Жизнь офицера в невоенное время, если он не принадлежит к богатому семейству, весьма трудна. Особенно в столице. Для того, чтобы поддерживать свое положение хоть сколько-нибудь вровень с товарищами, нужно иметь деньги. Офицерское же жалование было столь ничтожно, что даже пошить себе новый мундир оказывалось неподъемной задачей. Начинались долги… Избавить офицера от уплаты долгов по закону могла только война, но ее не было. Константин восхищался аскетизмом старшего брата, пренебрегавшего неформальными «правилами» и оттого обходившегося скромным достатком. Но Юрий уже стяжал себе славу на полях великой войны, стяжал уважение товарищей по оружию. И этот фундамент был незыблем, его не нужно было укреплять соблюдением ложных «правил». У Константина же не было ничего. И он жестоко страдал от своего бесславного и нищенского существования, из которого не находил выхода.

Тяготило душу и то видимое небрежение, если не сказать больше, с которым правительство относилось зачастую к лучшим сынам Отечества. Лишь два героя минувшей войны удостоились памятников, кои были воздвигнуты в столице – Кутузов и Барклай. И это было справедливо, но Константин разделял негодование брата, что не нашлось места памятнику третьему – Багратиону, чей прах так и не был перезахоронен, и чье имя было как будто вовсе позабыто.

А чего стоила история величайшего вослед Ушакову флотоводца Сенявина? Этот человек, получивший в командование все русские морские и сухопутные силы Средиземноморья, сделался грозой турок и французов. Он не допустил захвата Ионических островов французами, разгромив турецкий флот в Дарданелльском и Афонском сражениях 1807-го года, и тем самым обеспечил господство русского флота в Архипелаге.

Увы, по Тильзитскому миру Сенявин вынужден был передать Франции и Ионические острова, и бухту Каттаро на Адриатическом море, и отплыть на родину. До России, однако, его корабли добрались нескоро. В Лиссабоне их блокировал британский флот по случаю объявления Россией войны Англии. После долгих переговоров адмирал заключил с англичанами соглашение об интернировании эскадры в британских портах на время войны. Целый год он находился с кораблями на Портсмутском рейде. Так как содержание, выделяемое пленным было ничтожно, а Россия ничем не помогала попавшим в беду морякам, то Дмитрий Николаевич, дабы спасти подчиненных от голода, взял содержание их на себя. Он истратил все имевшееся у него состояние до гроша, занимал у собственных офицеров и в итоге возвратился на Родину совершенно нищим. Какова же была награда герою, спасшему эскадру от затопления и приведшего ее в целости к родным берегам, заплатив за это такую цену? Немилость Государя, посчитавшего лиссабонские договоры с англичанами самовольством. В 1812 году Сенявин, командовавший фактически бездействовавший Ревельской эскадрой, просил военного министра перевести его туда, где мог бы и он послужить Отечеству делом в суровую годину. Ему не отвечали, а в 1813-м вовсе уволили со службы, назначив лишь половинную пенсию, ввергнув тем самым адмирала и его семейство в совершенную нищету.

Подобные примеры переполняли душу Константина возмущением. Толчком к приведению в действие копившегося недовольства стала для него печальная и постыдная история восстания Семеновского полка.

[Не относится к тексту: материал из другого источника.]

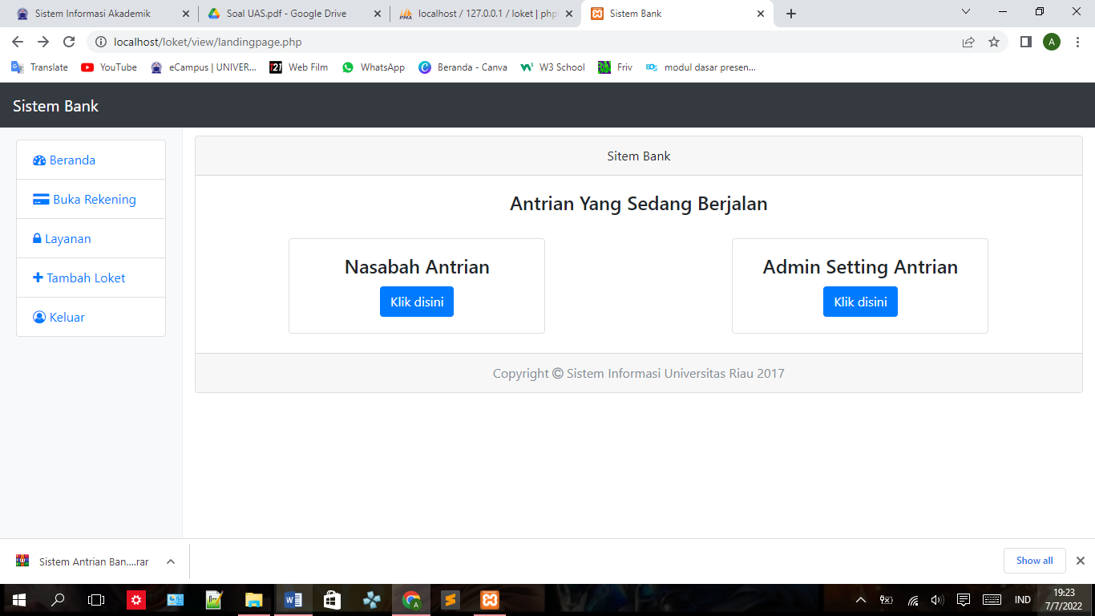Expand options for the downloaded Sistem Antrian rar
The image size is (1095, 616).
click(169, 561)

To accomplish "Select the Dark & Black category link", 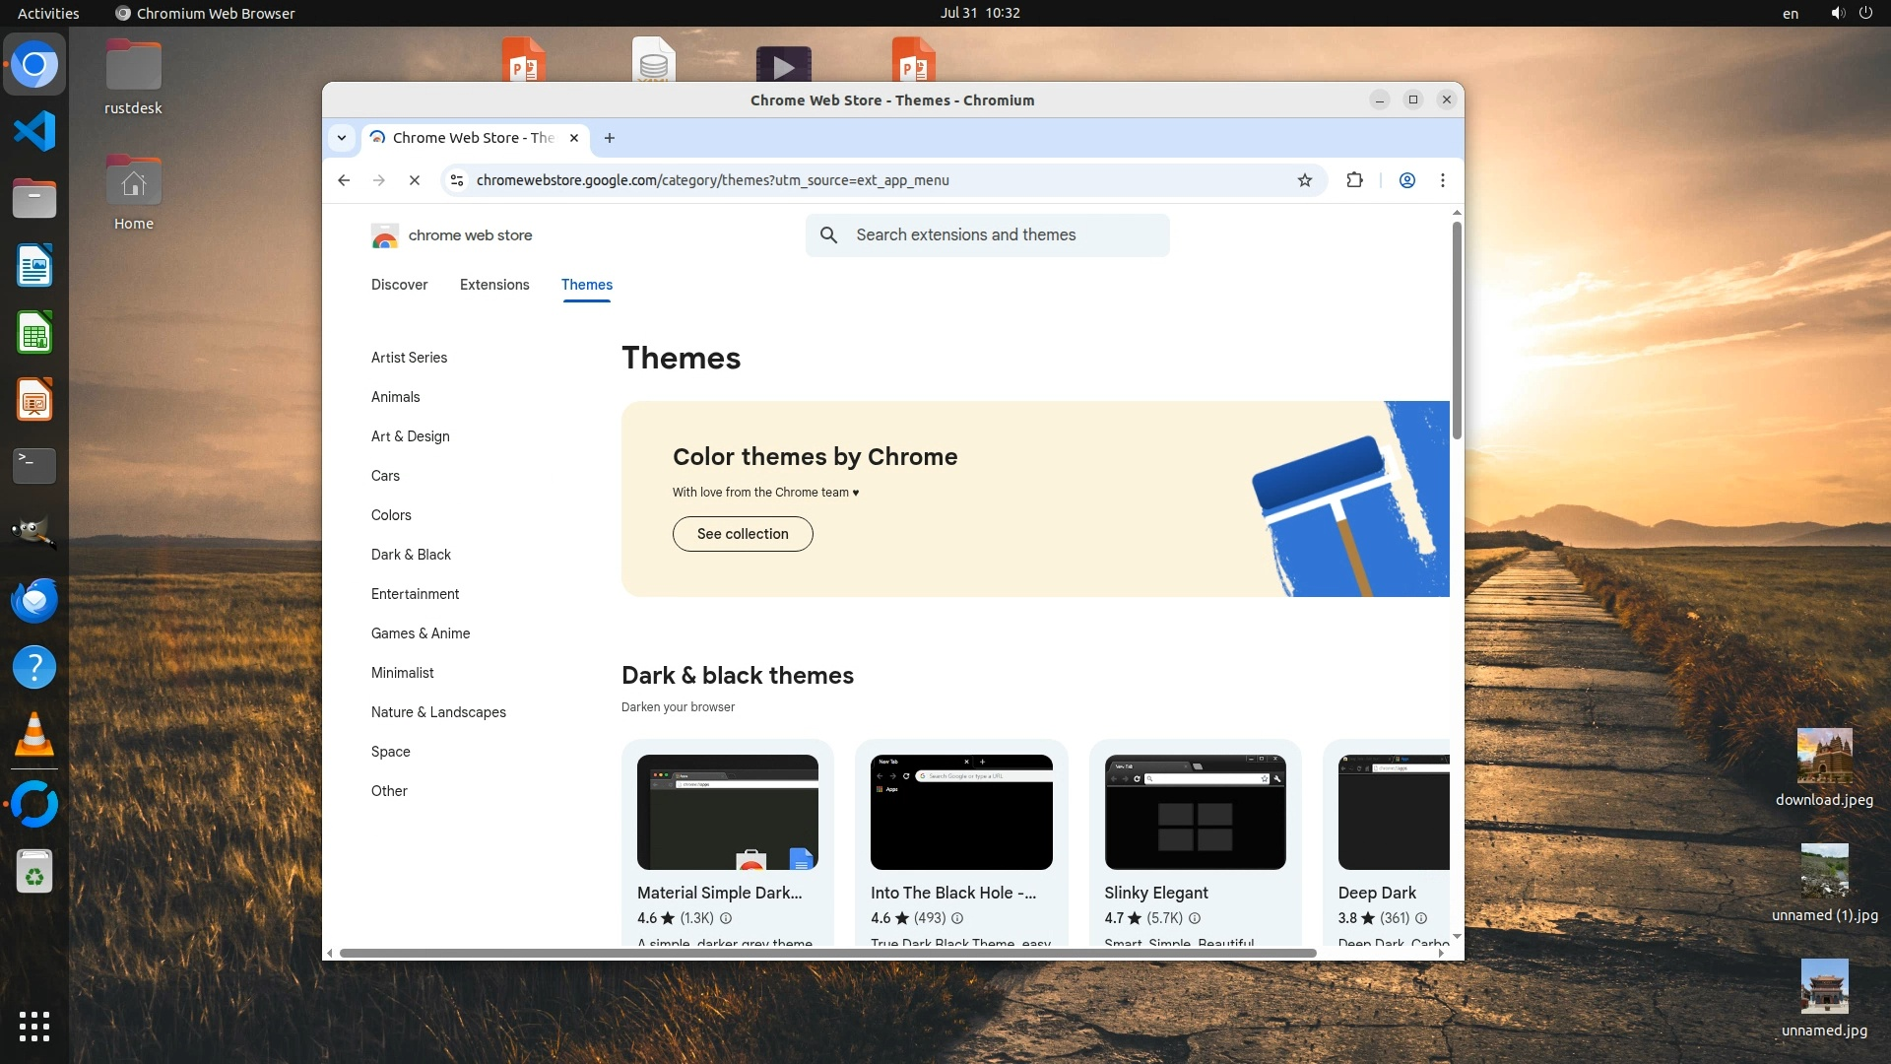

Шефом Семеновцев был сам Государь, и полк считался образцовым. Командовал им генерал-адъютант Яков Алексеевич Потемкин, храбрый офицер в сражениях и франт в гостиных. Офицеры обожали своего командира, бывшего всегда вежливым и менее взыскательным перед фронтом, чем начальники в других полках. Дисциплина Семеновцев была образцовой. Офицерами в нем состояли молодые люди из лучших фамилий. Строго соблюдая законы чести, в товарище не терпели они и малейшего пятна на ней. Они не курили табаку, не выражались скверными словами, были воспитаны и обходительны со всеми. Нижние чины тянулись за офицерами, были всегда учтивы и исполнены сознания своего достоинства, как телохранителей государевых. Таким солдатам не требовалось телесных наказаний, и они ушли из жизни полка. Казалось бы, что могло быть лучше?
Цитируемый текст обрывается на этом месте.